In Bietigheims Kopf schossen die Fragen wie Raketen umher.
Waren der Schütze und der Mörder ein und dieselbe Person? Die beiden bisherigen Morde waren mit berufstypischen Gegenständen verübt worden. Warum dann jetzt eine Pistole? Die wurde zur Käseherstellung selten gebraucht. Eigentlich nie. Und dazu die glücklichen Kühe. Hier gab es keine. Obwohl die Dame vom Museum Glupschaugen hatte, zählte sie wohl kaum. Besonders glücklich sah sie ohnehin nicht aus. Das passte alles nicht ins Muster. Oder war seine Theorie etwa fehlerhaft? Wen wollte der Schütze überhaupt töten? Égly Ouriet? Er konnte im Dunkeln doch gar nicht erkennen, auf wen er zielte. Und den Stromausfall hatte der Schütze ja wohl auch zu verantworten. Hatte er etwa vorgehabt, die komplette Versammlung zu erschießen, und war es nur Benno zu verdanken, dass dieser Plan misslungen war?
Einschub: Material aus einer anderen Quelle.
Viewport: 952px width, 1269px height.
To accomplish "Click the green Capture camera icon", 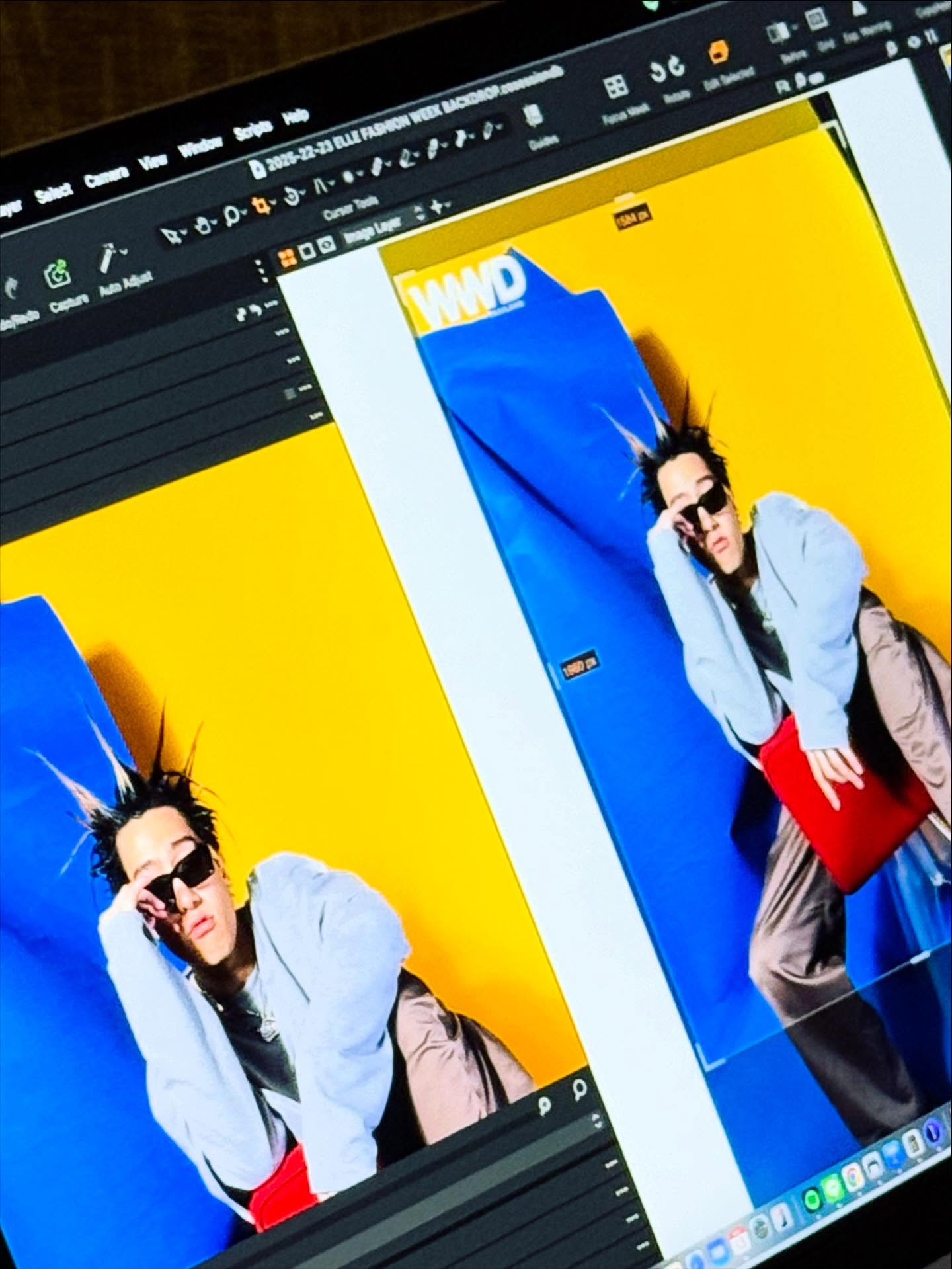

Benno, diese Seele von Hund. Nie griff er jemanden an. Es sei denn, er wurde zuerst attackiert. Was in diesem Falle aber nicht …
Doch!
Der Verfolger im Weinberg.
Den Professor erfasste Unruhe. War der Schütze vielleicht seinetwegen hier gewesen, weil der Übergriff im Weinberg gescheitert war? Égly Ouriet hatte nur zwei Plätze weiter gesessen.